■ Tasks and exercises
1 - List the neurological diseases that the text on medical marijuana and brain injuries names as possible targets for treatment.
2 - From the text on medical marijuana and brain injuries, copy the passage from "As brain injuries" to "future: Medical marijuana." word for word.

■ Text shown
As brain injuries and concussions continue to be a primary focus for in contact and collision sports, a new (yet familiar) drug may be a solution for the future: Medical marijuana.
Interestingly, recent studies (including an excerpt from the recent CNN program “Weed 3”) have shown medical marijuana to have a positive impact on a number of neurological conditions, including neurological damage following ischemic insults (including stroke or trauma), or the treatment of neurological diseases, including Alzheimer’s disease, Parkinson’s disease and HIV dementia. Of course, much more research needs to be compleed to validate these findings, but early reports do appear promising.
Medical marijuana and sports head injuries
Chronic Traumatic Encephalopathy (CTE) is a progressive degenerative disease of the brain found in athletes with a history of repetitive head trauma. Increasingly more NFL players have been diagnosed with CTE in recent years, prompting a more through investigation into on-field playing rules, safety equipment, and medicinal approaches to prevent/respond to the symptoms of CTE. Herein is where medical marijuana may help, according to some researchers.
“We’ve found in some clinical research that cannabidiol, CBD, acts as a neuroprotectant, so in the parlance of pharmaceutical sciences, we could be using that as a prophylaxis against repetitive concussive injury,” reports Dean Petkanas, CEO of KannaLife Sciences.

(Records excerpted from a collection)
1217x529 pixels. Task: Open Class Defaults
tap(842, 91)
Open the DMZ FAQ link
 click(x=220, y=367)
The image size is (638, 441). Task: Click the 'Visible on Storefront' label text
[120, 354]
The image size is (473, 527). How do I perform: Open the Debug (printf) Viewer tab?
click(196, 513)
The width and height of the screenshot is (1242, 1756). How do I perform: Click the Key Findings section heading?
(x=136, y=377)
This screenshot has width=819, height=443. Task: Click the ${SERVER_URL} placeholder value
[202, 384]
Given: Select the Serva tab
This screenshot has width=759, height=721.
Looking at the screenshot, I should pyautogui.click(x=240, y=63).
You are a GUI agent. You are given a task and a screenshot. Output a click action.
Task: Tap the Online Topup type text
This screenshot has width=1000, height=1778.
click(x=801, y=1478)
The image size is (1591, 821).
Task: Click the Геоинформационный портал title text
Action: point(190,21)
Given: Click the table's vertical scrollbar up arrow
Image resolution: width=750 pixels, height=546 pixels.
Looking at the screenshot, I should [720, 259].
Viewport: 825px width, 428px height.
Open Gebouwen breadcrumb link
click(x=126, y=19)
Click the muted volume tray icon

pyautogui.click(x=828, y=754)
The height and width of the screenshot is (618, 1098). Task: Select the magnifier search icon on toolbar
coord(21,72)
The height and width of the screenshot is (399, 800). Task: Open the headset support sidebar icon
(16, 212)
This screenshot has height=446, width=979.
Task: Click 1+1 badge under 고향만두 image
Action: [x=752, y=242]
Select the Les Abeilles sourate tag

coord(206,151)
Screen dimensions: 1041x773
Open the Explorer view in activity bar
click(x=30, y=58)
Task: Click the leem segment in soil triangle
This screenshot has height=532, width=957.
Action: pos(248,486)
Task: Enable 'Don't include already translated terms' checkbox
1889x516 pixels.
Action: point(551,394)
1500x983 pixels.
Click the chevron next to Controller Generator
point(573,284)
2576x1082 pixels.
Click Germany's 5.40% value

■ Solved problems
1 - Alzheimer's disease, Parkinson's disease, HIV dementia

2 -
As brain injuries and concussions continue to be a primary focus for in contact and collision sports, a new (yet familiar) drug may be a solution for the future: Medical marijuana.